● WHAT THE TASK ASKS:
An exact reproduction of all entries is expected.

** DATA FOR ANALYSIS follows **

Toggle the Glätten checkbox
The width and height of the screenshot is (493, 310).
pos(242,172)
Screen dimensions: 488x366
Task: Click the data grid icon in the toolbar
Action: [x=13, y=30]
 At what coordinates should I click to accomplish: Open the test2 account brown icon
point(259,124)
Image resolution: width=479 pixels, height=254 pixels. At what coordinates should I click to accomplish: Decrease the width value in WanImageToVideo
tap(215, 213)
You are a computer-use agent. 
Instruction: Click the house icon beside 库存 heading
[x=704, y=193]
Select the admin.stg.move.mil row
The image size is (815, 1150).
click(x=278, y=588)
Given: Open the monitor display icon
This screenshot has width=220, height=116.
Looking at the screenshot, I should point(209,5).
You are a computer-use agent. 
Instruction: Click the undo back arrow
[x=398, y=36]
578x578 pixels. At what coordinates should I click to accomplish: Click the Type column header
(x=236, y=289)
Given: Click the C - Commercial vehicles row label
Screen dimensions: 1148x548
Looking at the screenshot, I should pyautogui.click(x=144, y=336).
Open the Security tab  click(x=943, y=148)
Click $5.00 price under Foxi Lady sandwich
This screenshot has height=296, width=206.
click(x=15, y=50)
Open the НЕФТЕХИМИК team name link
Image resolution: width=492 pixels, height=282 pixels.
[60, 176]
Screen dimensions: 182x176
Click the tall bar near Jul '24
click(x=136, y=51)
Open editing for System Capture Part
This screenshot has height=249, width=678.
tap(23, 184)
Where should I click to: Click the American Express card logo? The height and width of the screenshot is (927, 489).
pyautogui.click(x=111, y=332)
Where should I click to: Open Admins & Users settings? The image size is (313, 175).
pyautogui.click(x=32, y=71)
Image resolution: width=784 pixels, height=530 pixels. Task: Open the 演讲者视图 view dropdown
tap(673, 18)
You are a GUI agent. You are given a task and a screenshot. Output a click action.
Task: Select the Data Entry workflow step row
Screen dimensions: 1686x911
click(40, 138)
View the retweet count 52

** End of DATA FOR ANALYSIS **

● OUTPUT:
Toggle the Glätten checkbox
The width and height of the screenshot is (493, 310).
pos(242,172)
Screen dimensions: 488x366
Task: Click the data grid icon in the toolbar
Action: [x=13, y=30]
 At what coordinates should I click to accomplish: Open the test2 account brown icon
point(259,124)
Image resolution: width=479 pixels, height=254 pixels. At what coordinates should I click to accomplish: Decrease the width value in WanImageToVideo
tap(215, 213)
You are a computer-use agent. 
Instruction: Click the house icon beside 库存 heading
[x=704, y=193]
Select the admin.stg.move.mil row
The image size is (815, 1150).
click(x=278, y=588)
Given: Open the monitor display icon
This screenshot has width=220, height=116.
Looking at the screenshot, I should point(209,5).
You are a computer-use agent. 
Instruction: Click the undo back arrow
[x=398, y=36]
578x578 pixels. At what coordinates should I click to accomplish: Click the Type column header
(x=236, y=289)
Given: Click the C - Commercial vehicles row label
Screen dimensions: 1148x548
Looking at the screenshot, I should pyautogui.click(x=144, y=336).
Open the Security tab  click(x=943, y=148)
Click $5.00 price under Foxi Lady sandwich
This screenshot has height=296, width=206.
click(x=15, y=50)
Open the НЕФТЕХИМИК team name link
Image resolution: width=492 pixels, height=282 pixels.
[60, 176]
Screen dimensions: 182x176
Click the tall bar near Jul '24
click(x=136, y=51)
Open editing for System Capture Part
This screenshot has height=249, width=678.
tap(23, 184)
Where should I click to: Click the American Express card logo? The height and width of the screenshot is (927, 489).
pyautogui.click(x=111, y=332)
Where should I click to: Open Admins & Users settings? The image size is (313, 175).
pyautogui.click(x=32, y=71)
Image resolution: width=784 pixels, height=530 pixels. Task: Open the 演讲者视图 view dropdown
tap(673, 18)
You are a GUI agent. You are given a task and a screenshot. Output a click action.
Task: Select the Data Entry workflow step row
Screen dimensions: 1686x911
click(40, 138)
View the retweet count 52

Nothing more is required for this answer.